From January 2005 to December 2008, a retrospective and multicentre study was conducted on patients who were treated with decompressive craniectomy (DC) in seven departments of neurosurgery in Italy. This study included patients with traumatic brain injury, stroke, aneurysmal subarachnoid haemorrhage and cerebral arteriovenous malformations. Data were retrieved from individual medical records.

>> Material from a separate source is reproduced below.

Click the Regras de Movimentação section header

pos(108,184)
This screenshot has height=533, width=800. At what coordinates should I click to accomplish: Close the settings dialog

We identified 526 patients with DC. Age was the most significant predictor factor of survival, together with pupil reactivity, time of decompression and size of the bone flap. The effect of age in predicting survival was so important that in patients over 65 years old we did not find any other significant factor related to survival. In younger patients, the survival rate was much better with a large bone flap (p = 0.01). Unfortunately, 57% of patients were decompressed with a bone flap of less than 12 cm in diameter. This was probably due to the association in 80% of cases between haematoma evacuation and decompression.
The current practice in many centres is different from published papers. Decompression is common over the age of 65 years, is associated with haematoma evacuation and often the bone flaps are inadequate in terms of size.
本文旨在回顾无特定方案使用的区域神经外科单位中“骨瓣减压”的临床实践。
从 2005 年 1 月至 2008 年 12 月,对意大利 7 个神经外科部门采用减压性颅骨切除术(DC)治疗的患者进行了回顾性多中心研究。该研究包括创伤性脑损伤、中风、脑动静脉畸形和蛛网膜下腔出血的患者。数据取自个人病历。
我们共发现 526 例行 DC 的患者。年龄是与生存最显著相关的预测因素,其次是瞳孔反应性、减压时间和骨瓣大小。年龄对预测生存的影响如此重要,以至于在 65 岁以上的患者中,我们没有发现任何与生存相关的其他显著因素。在年轻患者中,大骨瓣(p=0.01)的生存率要好得多。不幸的是,57%的患者接受的骨瓣直径小于 12 厘米。这可能是由于在 80%的情况下血肿清除术与减压术相关。
目前许多中心的实践与已发表的论文不同。在 65 岁以上的患者中,减压术很常见,与血肿清除术相关,且骨瓣的大小通常不足。